A SAÚDE NO BRASIL: REFORMA SANITÁRIA E OFENSIVA NEOLIBERAL
Maria Inês Souza Bravo e Maurz1io Castro de Matos
Apresentação:
Pretende-se, com estas reflexões, caracterizar a política de saúde no Brasil, na década de 90, ressaltando as tensões e propostas entre os dois grandes projetos em confronto: o Projeto de Reforma Sanitária - construído na década de 80 e inscrito na Constituição Brasileira de 1988 e o Projeto de Saúde articulado ao mercado ou privatista, hegemônico na segunda metade da década, de 90. Ressaltam-se os impactos da contra-reforma do Estado na saúde e as proposições de normatizações.Apesar da consolidação do conceito de saúde como direito do cidadão e dever do Estado e das conquistas jurídico-institucionais (Constituição Federal de 1988 e Lei Orgânica da Saúde/Leis 8.080/90 e 8.142/90), a política de saúde no Brasil, na década de 90, passou por momentos distintos em relação à reforma sanitária.
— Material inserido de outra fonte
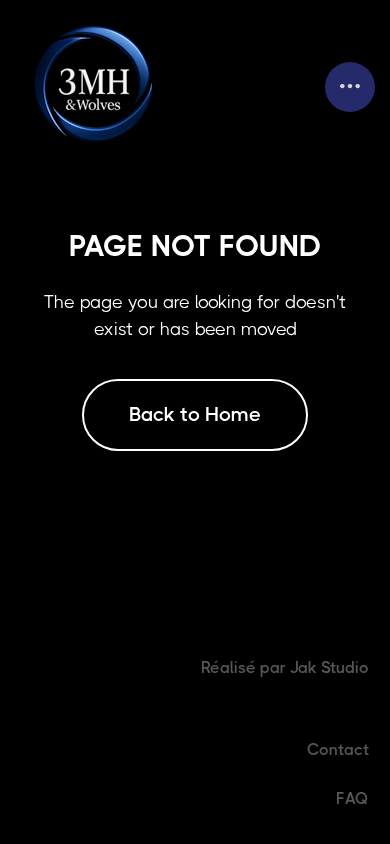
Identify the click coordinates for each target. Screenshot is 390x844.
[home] (96, 86)
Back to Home (195, 414)
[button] (350, 87)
Num primeiro momento, as proposições de saúde como direito social e o SUS são questionados pela ideologia conservadora e, num segundo, aparecem propostas de normatizações visando consolidar a contra-reforma na saúde.Este artigo, organizado em três itens, apresenta inicialmente, características dos dois projetos em disputa e o panorama da político de saúde. Em seguida, caracterizam-se os impactos da Reforma do Estado na Saúde e as ofensivas de normatizações do projeto privatista. Para finalizar, procura-se levantar proposições frente aos impasses vividos na atualidade, visando ao fortalecimento do Projeto de Reforma Sanitária, tendo como horizonte o Projeto de Democracia de Massas.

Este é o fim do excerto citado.